Dans le § 4, Nietzsche fait le premier pas vers cet instinct. Pourquoi est-il « mal » de mentir? Parce que cela porte tort à la communauté, mais littéralement: à l’effet de communauté de l’humanité, autrement dit, au fait que les hommes aiment vivre en troupeaux et que le menteur prote préjudice à cette dynamique de groupe, puisque il brouille le rapport entre ce qui est et qu’il dit qui est. Mais on voit déjà poindre la critique de Nietzsche à savoir que le langage ne dit jamais exactement ce qui « est ». Le langage crée une vision du monde généralisée et exclusivement humaine, donc fausse en un sens (elle ne saurait valoir comme la seule interprétation). Donc en réalité, ce que la morale reproche au menteur ce n’est pas tant de mentir sur ce qui est que de ne pas se rallier à la vision commune d’une vérité qui en réalité décrit cet arbitraire sur le fond duquel les hommes ont décidé de s’entendre.
Dans les § 5 et 6, Nietzsche va beaucoup approfondir son travail de généalogie en plaçant le langage au premier plan de ce processus de travestissement par le biais duquel l’homme cherche une vérité qui est déjà un mensonge. Que se produit-il réellement? Des sensations, des excitations: nos nerfs capteurs éprouvent un « choc » (un son, une odeur, un contact, etc.) et nous nous représentons immédiatement la cause de ce choc. Déjà ici, il nous faut être vigilant sur le fait que ce passage du choc sensible à l’image de sa cause est une métaphore, c’est-à-dire une transposition. Ce n’est pas du même ordre:il est sûr qu’il y a une sensation, mais que l’image que je me représente comme cause de la sensation soit correcte, adéquate, exacte c’est déjà une interprétation du phénomène. Et puis il y a un deuxième effet de métaphorisation, c’est celui par lequel nous donnons à cette image un nom, un symbole sonore ou graphique. Métaphoriser une réalité, c’est la transposer dans une autre dimension et faire valoir entre elle et cette image « autre » une relation d’analogie (« Cette faucille d’or dans le champs des étoiles » pour la lune: Victor Hugo transpose la lune dans un autre domaine, celui de l’outil, et on fait valoir une analogie sur la forme géométrique).

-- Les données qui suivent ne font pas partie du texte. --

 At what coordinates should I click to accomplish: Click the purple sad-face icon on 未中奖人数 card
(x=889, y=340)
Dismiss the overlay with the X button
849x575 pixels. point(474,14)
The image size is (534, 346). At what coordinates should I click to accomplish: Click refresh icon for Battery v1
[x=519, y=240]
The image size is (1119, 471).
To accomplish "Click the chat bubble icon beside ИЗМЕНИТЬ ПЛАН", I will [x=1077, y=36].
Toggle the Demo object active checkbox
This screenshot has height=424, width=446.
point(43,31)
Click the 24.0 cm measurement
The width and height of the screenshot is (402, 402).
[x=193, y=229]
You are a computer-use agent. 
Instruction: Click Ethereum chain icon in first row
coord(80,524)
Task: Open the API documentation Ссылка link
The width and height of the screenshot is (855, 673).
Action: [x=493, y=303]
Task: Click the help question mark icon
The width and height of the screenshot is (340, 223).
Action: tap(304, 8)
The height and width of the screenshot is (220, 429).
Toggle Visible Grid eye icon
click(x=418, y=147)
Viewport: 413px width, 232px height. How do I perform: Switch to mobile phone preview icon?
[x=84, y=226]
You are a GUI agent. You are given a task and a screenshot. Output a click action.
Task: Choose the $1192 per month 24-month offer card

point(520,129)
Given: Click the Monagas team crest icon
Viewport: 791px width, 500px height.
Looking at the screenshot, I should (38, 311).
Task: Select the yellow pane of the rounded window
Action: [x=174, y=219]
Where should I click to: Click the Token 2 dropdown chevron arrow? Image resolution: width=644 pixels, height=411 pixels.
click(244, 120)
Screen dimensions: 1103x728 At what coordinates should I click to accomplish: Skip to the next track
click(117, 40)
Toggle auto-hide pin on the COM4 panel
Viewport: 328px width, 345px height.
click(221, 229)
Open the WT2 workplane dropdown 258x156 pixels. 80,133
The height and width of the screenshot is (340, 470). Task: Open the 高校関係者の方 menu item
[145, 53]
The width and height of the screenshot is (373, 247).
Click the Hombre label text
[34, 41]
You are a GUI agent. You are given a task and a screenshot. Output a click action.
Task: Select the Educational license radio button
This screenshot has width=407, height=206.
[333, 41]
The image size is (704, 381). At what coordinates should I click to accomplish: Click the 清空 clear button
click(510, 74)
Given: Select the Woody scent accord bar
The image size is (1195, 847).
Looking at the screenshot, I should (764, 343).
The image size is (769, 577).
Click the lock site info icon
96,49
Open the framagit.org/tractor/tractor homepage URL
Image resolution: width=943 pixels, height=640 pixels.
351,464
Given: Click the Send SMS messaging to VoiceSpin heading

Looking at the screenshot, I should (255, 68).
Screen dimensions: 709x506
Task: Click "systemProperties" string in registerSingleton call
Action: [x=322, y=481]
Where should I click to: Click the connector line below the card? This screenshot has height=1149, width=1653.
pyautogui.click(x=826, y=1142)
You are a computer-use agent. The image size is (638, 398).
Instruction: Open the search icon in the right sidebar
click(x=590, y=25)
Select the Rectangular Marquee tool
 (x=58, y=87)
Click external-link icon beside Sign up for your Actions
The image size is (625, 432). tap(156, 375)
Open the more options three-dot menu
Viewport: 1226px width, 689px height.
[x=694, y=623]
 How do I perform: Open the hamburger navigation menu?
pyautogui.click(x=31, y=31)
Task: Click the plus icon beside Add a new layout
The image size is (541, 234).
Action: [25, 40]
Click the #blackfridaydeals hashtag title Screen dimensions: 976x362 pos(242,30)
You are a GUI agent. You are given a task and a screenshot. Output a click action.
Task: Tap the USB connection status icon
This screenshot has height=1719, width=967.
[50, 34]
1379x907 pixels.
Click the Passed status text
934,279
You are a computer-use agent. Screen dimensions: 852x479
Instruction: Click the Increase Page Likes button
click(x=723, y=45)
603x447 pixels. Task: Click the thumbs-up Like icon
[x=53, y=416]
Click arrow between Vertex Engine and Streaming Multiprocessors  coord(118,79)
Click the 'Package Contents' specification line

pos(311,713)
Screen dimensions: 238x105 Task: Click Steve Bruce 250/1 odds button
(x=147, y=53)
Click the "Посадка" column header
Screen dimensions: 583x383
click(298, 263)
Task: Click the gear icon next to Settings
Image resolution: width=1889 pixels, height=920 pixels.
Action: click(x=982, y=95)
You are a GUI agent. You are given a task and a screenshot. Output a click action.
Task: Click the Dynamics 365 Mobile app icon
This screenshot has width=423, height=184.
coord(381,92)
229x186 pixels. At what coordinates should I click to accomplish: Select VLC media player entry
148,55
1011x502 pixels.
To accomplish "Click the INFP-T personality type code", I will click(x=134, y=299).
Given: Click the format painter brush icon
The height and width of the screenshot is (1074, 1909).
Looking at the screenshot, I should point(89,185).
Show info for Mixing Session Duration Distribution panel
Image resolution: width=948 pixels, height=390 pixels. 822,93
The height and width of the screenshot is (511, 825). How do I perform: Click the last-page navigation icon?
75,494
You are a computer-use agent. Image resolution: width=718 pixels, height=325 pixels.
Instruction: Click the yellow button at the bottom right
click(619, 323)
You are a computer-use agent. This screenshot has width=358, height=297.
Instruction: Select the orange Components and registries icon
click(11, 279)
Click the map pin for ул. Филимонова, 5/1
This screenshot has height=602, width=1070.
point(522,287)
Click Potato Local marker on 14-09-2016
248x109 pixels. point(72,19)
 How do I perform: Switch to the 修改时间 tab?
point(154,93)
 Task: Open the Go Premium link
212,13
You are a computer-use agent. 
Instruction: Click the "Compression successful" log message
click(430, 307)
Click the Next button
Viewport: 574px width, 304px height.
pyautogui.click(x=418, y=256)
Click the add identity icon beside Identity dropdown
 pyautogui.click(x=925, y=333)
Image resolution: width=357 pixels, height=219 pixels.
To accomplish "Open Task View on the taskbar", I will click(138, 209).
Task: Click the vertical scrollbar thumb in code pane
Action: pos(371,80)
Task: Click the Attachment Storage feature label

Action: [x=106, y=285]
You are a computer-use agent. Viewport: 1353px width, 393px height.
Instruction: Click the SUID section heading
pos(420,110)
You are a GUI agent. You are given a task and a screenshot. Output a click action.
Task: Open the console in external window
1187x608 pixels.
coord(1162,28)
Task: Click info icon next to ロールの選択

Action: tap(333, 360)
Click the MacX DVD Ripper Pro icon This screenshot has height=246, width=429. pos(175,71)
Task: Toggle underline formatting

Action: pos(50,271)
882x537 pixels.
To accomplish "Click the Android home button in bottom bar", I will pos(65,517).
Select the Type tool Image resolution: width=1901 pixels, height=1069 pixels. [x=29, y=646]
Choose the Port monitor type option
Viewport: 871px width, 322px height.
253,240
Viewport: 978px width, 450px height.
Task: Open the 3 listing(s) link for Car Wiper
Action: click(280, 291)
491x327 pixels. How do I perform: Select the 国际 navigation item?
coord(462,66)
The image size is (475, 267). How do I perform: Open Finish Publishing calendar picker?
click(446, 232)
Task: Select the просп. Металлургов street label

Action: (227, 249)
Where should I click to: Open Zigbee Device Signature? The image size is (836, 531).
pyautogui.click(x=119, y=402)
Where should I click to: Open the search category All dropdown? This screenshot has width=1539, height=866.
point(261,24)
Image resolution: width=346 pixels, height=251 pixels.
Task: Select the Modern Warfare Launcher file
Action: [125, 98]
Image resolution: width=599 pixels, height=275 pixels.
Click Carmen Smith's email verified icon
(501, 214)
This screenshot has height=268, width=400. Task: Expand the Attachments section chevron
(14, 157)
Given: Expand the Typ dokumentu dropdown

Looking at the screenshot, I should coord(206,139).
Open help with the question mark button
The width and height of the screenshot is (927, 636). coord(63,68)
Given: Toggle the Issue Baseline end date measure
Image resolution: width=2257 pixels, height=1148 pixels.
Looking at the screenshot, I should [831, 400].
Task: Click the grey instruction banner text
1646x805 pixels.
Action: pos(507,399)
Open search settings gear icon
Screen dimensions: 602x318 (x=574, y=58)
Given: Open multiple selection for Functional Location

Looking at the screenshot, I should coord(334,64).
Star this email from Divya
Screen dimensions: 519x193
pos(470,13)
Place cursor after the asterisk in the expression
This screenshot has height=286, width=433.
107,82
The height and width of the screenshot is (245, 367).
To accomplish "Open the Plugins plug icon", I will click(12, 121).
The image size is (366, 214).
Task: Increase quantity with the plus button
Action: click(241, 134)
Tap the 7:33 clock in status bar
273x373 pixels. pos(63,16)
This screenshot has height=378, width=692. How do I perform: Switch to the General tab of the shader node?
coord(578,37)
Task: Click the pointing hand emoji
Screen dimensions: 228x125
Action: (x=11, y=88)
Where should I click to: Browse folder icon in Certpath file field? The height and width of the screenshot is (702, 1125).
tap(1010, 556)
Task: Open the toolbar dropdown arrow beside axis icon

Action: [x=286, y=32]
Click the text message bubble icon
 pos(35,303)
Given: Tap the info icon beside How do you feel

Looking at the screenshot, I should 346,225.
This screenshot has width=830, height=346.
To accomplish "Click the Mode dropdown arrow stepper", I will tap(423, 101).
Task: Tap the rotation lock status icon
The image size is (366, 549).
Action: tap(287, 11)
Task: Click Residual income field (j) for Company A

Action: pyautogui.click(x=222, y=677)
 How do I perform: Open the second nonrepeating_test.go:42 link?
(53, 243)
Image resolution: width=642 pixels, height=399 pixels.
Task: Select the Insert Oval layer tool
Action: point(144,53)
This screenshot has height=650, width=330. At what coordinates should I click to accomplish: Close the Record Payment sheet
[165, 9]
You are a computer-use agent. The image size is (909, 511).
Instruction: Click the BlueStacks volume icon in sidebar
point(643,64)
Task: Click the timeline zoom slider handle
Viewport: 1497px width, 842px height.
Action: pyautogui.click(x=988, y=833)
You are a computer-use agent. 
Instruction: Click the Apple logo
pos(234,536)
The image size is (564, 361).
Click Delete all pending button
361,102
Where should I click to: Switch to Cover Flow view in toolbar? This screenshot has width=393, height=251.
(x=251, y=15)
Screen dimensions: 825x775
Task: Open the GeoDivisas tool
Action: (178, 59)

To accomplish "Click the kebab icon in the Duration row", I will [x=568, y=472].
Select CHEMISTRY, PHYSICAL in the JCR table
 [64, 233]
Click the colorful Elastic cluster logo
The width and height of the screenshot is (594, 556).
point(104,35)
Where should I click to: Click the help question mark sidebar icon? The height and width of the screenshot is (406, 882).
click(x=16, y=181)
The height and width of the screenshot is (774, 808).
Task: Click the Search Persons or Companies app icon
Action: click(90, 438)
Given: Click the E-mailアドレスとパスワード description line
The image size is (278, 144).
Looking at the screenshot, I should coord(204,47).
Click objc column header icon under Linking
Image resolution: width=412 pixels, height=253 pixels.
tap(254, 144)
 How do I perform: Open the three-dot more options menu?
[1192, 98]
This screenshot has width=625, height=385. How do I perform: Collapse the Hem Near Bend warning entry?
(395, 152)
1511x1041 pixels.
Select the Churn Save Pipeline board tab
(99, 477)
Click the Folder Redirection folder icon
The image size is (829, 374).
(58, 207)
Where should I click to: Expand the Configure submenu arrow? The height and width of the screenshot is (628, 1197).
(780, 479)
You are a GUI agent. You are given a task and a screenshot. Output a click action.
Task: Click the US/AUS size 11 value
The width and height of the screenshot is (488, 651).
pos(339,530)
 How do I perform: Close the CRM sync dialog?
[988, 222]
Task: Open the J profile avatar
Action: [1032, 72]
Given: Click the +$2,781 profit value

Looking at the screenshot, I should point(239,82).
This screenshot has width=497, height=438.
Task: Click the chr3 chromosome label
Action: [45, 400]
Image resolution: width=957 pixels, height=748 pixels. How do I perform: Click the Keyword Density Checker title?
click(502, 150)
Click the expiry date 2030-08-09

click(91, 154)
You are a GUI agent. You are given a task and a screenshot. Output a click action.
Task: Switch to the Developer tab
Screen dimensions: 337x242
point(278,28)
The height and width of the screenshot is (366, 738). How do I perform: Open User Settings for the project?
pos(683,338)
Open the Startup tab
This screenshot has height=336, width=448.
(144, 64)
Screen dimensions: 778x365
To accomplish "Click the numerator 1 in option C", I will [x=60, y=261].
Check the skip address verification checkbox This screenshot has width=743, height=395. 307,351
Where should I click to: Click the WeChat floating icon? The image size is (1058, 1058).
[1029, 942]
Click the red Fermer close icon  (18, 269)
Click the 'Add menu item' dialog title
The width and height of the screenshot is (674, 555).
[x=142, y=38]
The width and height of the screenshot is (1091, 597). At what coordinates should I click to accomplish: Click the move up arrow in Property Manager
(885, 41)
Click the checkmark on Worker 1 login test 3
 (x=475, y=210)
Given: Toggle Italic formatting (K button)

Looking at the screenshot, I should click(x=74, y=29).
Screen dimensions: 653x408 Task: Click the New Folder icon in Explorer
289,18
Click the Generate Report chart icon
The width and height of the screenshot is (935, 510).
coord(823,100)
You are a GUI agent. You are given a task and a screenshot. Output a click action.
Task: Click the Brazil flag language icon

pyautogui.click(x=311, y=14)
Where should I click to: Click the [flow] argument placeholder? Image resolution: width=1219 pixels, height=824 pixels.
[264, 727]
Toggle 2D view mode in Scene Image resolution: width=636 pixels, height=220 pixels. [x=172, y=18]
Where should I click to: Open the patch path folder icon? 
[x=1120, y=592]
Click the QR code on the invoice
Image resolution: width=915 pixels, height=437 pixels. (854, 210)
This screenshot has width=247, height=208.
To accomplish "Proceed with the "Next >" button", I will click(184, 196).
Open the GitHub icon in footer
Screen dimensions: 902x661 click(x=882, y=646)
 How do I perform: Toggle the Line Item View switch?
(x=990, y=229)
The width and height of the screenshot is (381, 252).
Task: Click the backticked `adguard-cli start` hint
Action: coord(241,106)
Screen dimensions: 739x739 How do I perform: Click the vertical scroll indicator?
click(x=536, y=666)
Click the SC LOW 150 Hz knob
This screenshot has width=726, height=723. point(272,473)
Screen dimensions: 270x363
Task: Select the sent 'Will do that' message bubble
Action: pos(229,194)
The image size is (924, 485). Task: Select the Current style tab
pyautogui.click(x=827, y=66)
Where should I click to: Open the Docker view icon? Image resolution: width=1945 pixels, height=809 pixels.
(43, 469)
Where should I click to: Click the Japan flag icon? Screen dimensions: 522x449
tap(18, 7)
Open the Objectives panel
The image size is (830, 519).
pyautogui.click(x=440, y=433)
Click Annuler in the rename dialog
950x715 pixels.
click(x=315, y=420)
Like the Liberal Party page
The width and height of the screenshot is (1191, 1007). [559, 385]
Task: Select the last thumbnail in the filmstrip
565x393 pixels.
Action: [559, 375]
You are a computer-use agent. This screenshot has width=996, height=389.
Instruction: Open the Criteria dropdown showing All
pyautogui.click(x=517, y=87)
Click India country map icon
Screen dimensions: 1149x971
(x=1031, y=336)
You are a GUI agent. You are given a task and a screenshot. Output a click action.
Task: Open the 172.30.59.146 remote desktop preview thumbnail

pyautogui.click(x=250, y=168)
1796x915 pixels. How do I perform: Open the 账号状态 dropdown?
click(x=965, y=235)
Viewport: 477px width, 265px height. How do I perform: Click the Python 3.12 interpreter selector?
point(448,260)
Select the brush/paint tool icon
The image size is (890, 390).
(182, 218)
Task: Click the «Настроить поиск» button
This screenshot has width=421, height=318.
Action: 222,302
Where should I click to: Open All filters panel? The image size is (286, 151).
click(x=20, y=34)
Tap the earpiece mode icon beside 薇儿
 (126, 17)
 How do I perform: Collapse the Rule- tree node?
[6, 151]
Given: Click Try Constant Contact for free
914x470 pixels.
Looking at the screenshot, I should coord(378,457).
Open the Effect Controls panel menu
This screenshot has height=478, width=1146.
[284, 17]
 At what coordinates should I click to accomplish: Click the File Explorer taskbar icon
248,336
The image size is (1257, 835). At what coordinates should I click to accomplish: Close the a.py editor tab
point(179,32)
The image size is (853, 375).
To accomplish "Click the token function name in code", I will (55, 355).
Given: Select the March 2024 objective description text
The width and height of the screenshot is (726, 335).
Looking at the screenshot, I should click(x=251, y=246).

De ce fait nous comprenons mieux ce que c’est qu’un concept, une idée générale: elle est comprise dans ce procédé de métaphorisation. Quand je dis de plusieurs formes végétales qu’elles sont des « feuilles », je les rassemble toutes sous l’étiquette d’un terme: « LA feuille », comme si la feuille existait alors qu’aucune feuille n’est jamais strictement identique à une autre ».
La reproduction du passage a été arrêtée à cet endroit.